►

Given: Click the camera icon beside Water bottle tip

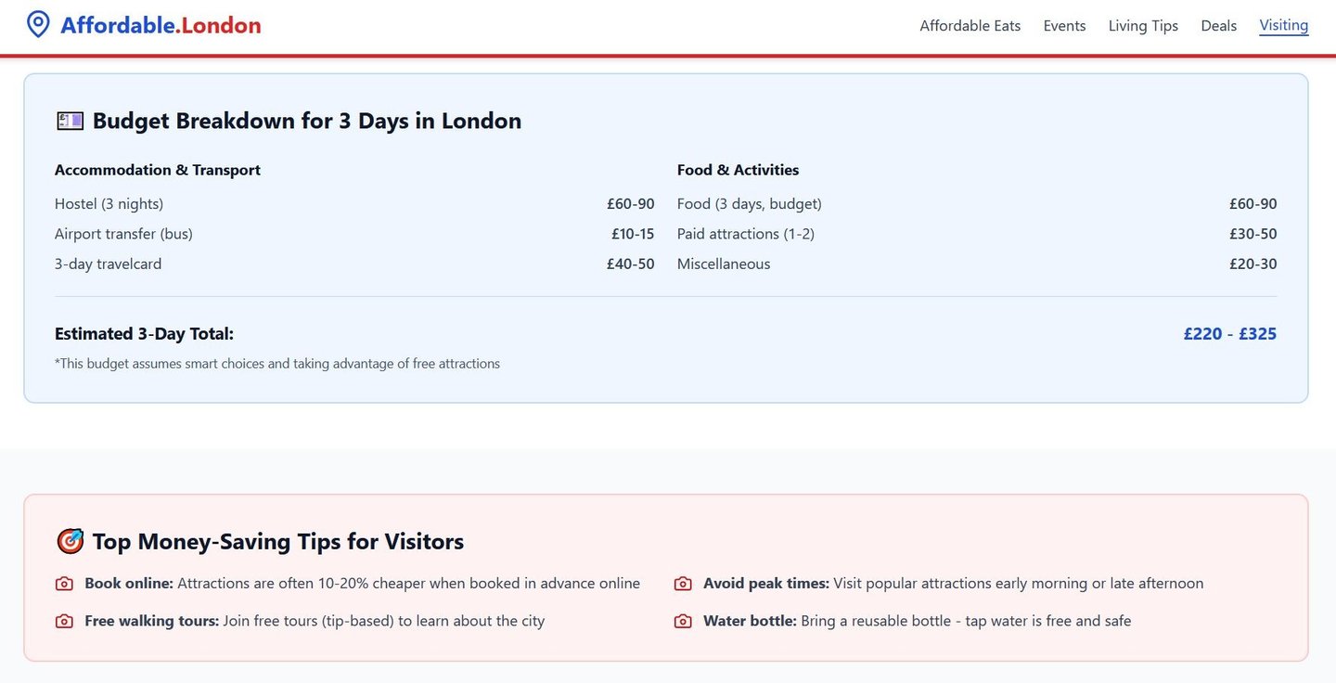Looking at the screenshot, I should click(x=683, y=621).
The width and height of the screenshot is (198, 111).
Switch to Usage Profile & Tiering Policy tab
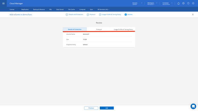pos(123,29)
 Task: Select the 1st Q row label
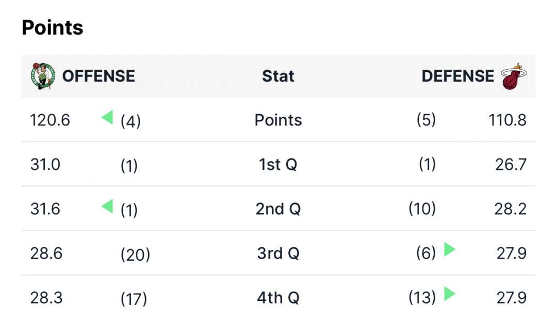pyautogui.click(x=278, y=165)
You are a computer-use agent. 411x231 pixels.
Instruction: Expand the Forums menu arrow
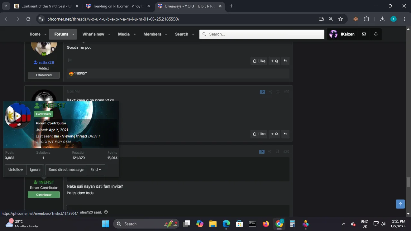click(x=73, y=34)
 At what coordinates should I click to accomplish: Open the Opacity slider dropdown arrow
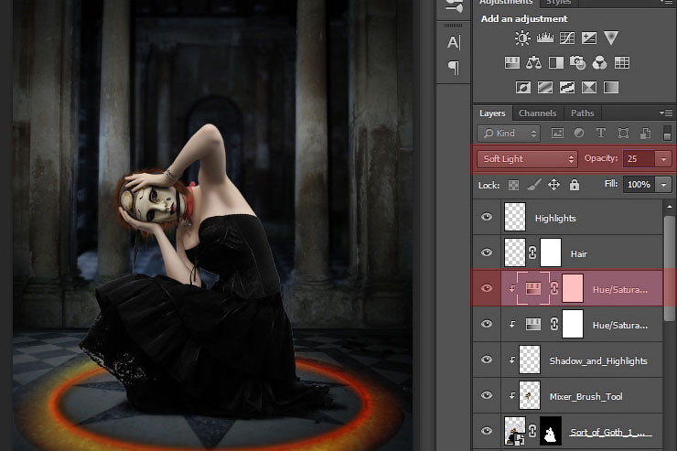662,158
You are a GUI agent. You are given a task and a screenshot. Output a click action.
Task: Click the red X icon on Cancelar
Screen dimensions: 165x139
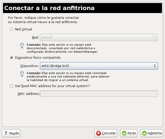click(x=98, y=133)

◄
►

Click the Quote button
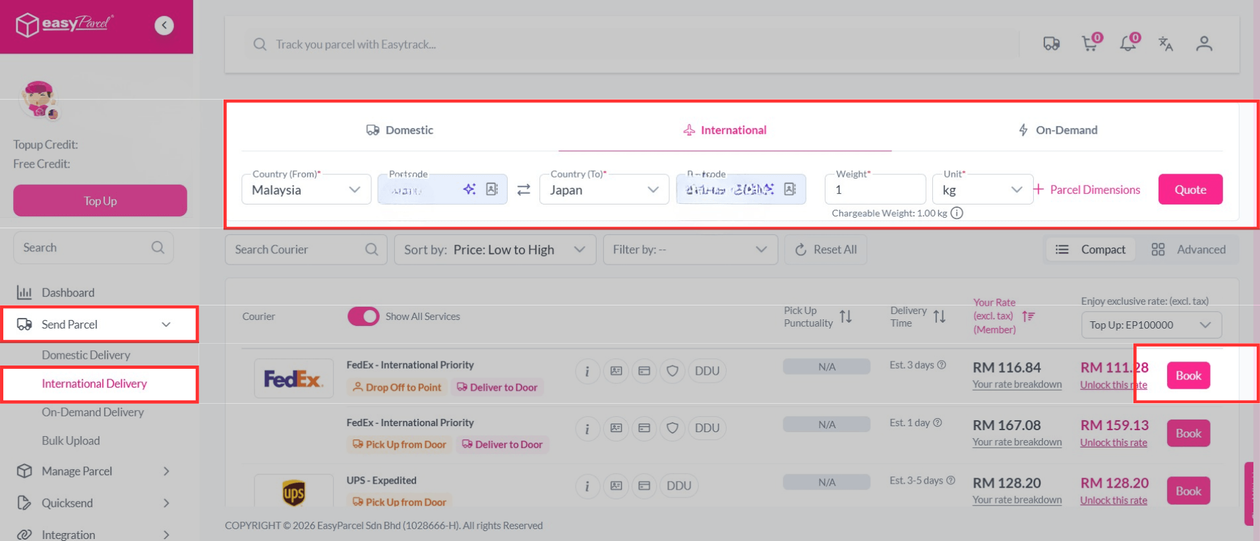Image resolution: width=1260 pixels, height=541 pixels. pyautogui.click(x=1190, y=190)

◄

Match on "agent" and report each line of the data above that has it.

## The completed task
You are a computer-use agent. 411x231 pixels.
You are a GUI agent. You are given a task and a screenshot. Output a click action.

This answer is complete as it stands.